Work instructions
Write out every line of the rows below word for word, leaving out the pictures.

Excerpted data
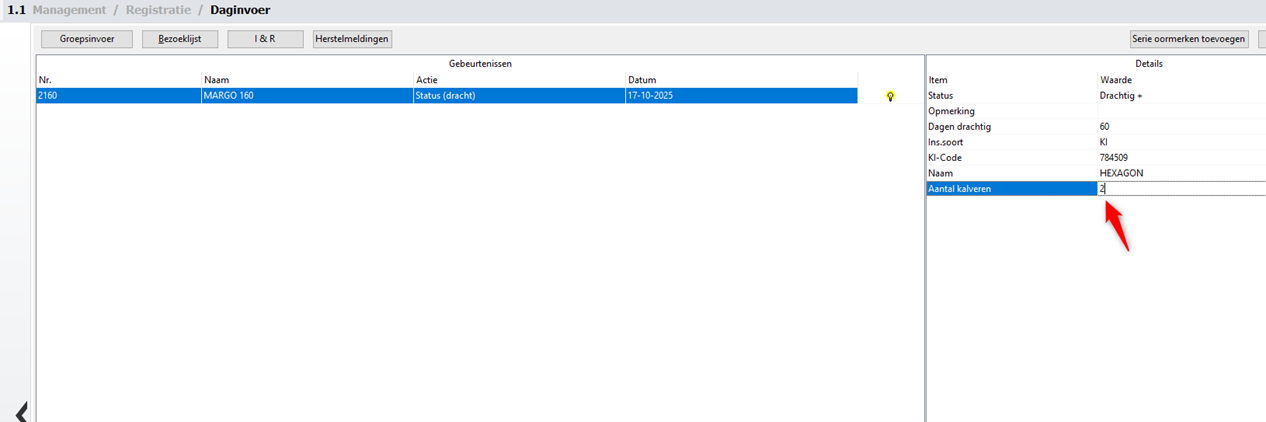The width and height of the screenshot is (1266, 422).
Task: Click the Herstelmeldingen button
Action: (352, 39)
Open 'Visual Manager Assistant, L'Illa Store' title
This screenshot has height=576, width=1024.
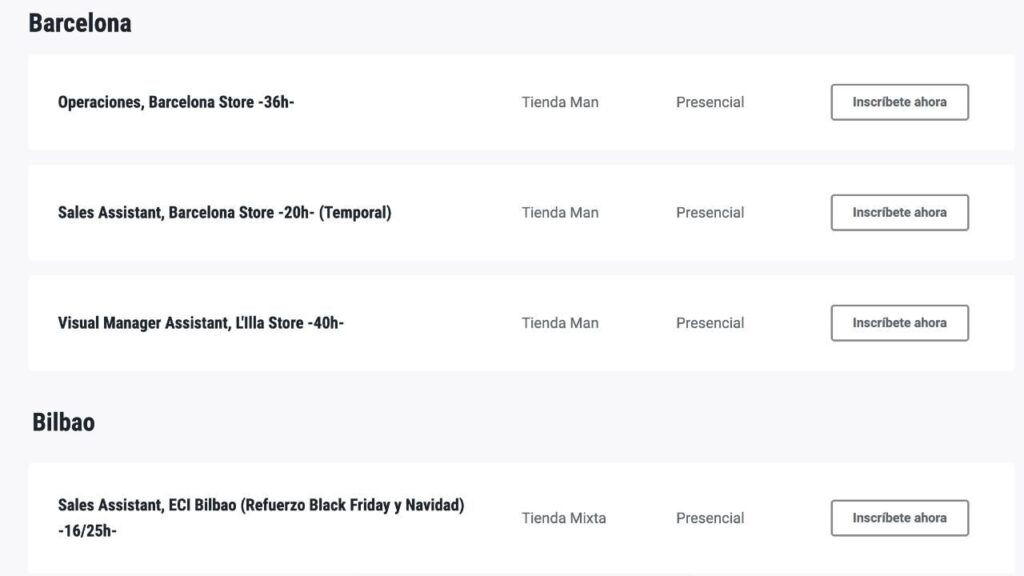tap(201, 323)
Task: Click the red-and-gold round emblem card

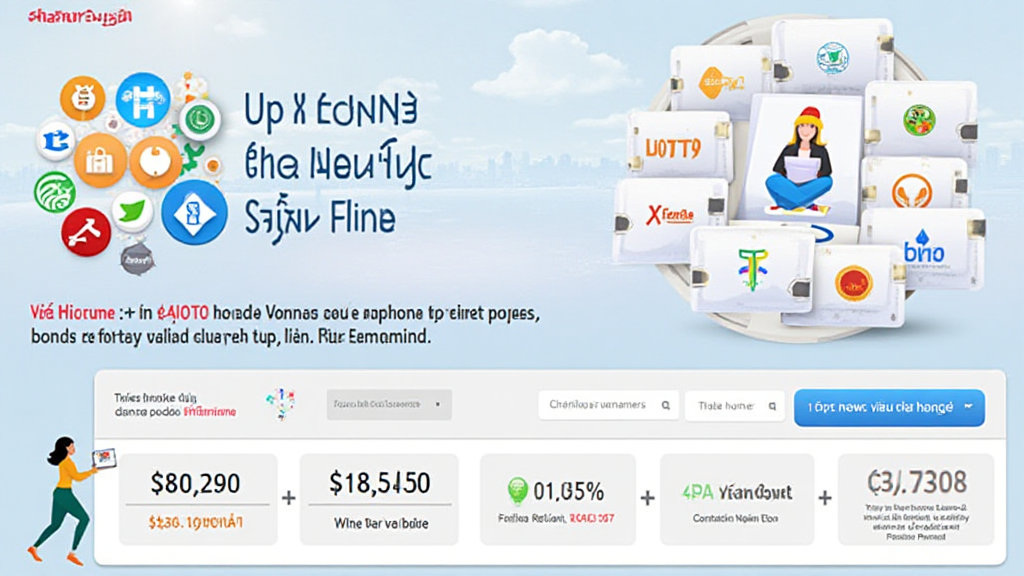Action: (853, 284)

Written answer
The width and height of the screenshot is (1266, 422).
Task: Click the Herstelmeldingen button
Action: (352, 39)
Open 'Visual Manager Assistant, L'Illa Store' title
This screenshot has height=576, width=1024.
tap(201, 323)
Task: Click the red-and-gold round emblem card

Action: (853, 284)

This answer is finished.